Attorney General Pam Bondi said anti-Israel student protesters who are in the United States on visas and threatening American students ‘need to be kicked out of the country.’
‘All of our students deserve to be safe,’ Bondi said on Thursday at the Conservative Political Action Conference (CPAC) near Washington, D.C., while joining the stage with Republican Sen. Ted Cruz and radio show host Ben Ferguson on a live podcast of the ‘Verdict with Ted Cruz’ podcast. ‘First of all, these students who are here on visas, who are threatening our American students, need to be kicked out of this country.’
‘Amen,’ Cruz responded to Bondi.
Bondi, who was sworn in as the nation’s 87th attorney general Feb. 5, added that carrying out the rule of law as the nation’s top cop is ‘pretty basic.’
Bondi added that the anti-Israel college protests that rocked the U.S. were anything but ‘peaceful protests.’
‘When I was just a citizen, before I had this job … I’m watching these — but these aren’t peaceful protests. We all believe in peaceful protest. Oh. I’m sorry, unless you’re a liberal, and you don’t want a parent to quietly pray outside an abortion clinic, or you’re a Catholic, or a parent at a school board, they’re going to call you a domestic terrorist,’ she said, adding that the anti-Israel protests were ‘violent.’

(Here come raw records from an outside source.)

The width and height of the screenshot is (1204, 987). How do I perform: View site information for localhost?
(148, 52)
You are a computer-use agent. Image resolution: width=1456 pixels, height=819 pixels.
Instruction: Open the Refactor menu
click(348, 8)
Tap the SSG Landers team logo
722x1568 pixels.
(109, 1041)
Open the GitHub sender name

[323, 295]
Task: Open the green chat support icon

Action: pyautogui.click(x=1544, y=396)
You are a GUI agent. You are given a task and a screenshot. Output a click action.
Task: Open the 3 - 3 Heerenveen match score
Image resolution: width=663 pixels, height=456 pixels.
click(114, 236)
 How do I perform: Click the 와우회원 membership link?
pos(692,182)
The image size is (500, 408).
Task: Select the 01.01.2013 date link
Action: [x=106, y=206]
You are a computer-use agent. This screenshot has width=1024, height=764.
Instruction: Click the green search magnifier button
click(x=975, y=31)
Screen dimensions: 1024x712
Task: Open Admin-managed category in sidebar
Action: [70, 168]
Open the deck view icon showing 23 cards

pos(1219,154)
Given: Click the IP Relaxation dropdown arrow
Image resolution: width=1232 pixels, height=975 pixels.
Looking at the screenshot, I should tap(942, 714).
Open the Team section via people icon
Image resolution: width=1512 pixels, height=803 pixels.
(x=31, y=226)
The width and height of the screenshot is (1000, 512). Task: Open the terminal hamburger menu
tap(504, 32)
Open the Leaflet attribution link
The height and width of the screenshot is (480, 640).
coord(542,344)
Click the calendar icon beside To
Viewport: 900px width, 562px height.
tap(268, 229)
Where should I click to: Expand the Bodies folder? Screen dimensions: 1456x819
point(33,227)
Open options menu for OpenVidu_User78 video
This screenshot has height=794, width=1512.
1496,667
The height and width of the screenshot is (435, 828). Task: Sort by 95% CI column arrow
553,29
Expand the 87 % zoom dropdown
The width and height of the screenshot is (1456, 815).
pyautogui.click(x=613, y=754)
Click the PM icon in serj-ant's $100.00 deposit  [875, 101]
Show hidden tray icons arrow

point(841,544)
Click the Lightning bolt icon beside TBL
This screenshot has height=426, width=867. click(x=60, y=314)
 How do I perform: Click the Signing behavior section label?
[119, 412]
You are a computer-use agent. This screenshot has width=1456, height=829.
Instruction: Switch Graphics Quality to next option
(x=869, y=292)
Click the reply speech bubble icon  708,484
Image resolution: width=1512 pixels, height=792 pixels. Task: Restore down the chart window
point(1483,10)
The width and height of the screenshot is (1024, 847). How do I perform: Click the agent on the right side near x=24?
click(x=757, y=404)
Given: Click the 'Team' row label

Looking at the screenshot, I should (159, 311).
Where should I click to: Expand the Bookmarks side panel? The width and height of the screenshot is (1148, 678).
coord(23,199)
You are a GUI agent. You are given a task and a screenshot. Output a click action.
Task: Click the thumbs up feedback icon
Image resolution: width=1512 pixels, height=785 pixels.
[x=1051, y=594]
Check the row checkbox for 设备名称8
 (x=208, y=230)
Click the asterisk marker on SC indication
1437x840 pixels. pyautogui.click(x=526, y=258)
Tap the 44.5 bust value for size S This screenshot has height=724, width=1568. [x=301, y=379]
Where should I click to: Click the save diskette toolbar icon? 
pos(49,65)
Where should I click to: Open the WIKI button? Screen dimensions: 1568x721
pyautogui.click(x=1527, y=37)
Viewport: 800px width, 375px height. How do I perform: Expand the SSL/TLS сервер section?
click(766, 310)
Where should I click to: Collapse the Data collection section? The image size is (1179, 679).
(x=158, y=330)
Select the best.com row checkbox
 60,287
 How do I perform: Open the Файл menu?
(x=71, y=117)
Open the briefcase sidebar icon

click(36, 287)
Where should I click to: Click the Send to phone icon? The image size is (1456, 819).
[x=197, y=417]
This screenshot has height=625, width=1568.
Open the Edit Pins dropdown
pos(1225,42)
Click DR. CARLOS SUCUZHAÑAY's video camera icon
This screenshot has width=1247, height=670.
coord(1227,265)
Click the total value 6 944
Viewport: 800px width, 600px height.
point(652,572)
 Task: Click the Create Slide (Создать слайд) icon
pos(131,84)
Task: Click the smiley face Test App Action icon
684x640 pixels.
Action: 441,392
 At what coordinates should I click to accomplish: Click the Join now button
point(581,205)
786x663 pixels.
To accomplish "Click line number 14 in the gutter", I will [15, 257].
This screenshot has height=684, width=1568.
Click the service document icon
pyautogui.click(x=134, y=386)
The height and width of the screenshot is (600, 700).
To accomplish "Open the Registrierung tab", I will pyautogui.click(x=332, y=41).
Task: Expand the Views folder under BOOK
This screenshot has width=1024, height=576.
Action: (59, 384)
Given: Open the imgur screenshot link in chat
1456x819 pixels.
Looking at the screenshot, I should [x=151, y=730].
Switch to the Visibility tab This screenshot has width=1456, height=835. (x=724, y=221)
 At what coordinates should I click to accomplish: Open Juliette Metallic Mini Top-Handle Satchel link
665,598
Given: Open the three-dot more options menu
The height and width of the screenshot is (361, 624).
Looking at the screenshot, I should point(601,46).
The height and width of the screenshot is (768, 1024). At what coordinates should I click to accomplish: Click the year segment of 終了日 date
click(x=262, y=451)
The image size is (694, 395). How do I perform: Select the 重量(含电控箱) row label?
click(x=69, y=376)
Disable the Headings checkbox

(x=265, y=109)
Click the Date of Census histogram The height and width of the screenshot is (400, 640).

Agitators and student protesters flooded college campuses nationwide in 2024 to protest the war in Israel, which also included spiking instances of antisemitism and Jewish students publicly speaking out that they did not feel safe on some campuses.
Protesters on Columbia University’s campus in New York City, for example, took over the school’s Hamilton Hall, while schools such as UCLA, Harvard and Yale worked to clear spiraling student encampments where protesters demanded their elite schools completely divest from Israel.
Terrorist organization Hamas launched a war in Israel on Oct. 7, 2023, which initially fanned the flames of antisemitism on campuses in the form of protests, menacing graffiti and students reporting that they felt as if it was ‘open season for Jews on our campuses.’ The protests heightened to the point that Jewish students at some schools, including Columbia, were warned to leave campus for their own safety.
Bondi added, in her conversation with Cruz and Ferguson, that after her 15 days as attorney general, the ‘volume of how bad’ and politicized the Department of Justice had become under former President Joe Biden ‘concerned’ her ‘the most.’
‘What concerned me the most? It’s the volume of how bad it was, and it still is. We’re working on it. It’s day by day by day, but we’ve got a team of great people. And on day one, I issued 14 executive orders. And number one is the weaponization ends. And it ends now. And that’s what we do,’ she said.
Overall, however, Bondi said that ‘a lot’ of DOJ employees have remarked to her that they are grateful for her leadership, arguing that the majority of employees want ‘to fight crime.’
‘The majority of the people are great people, who went to law school, became prosecutors, became law enforcement agents to fight crime,’ she said.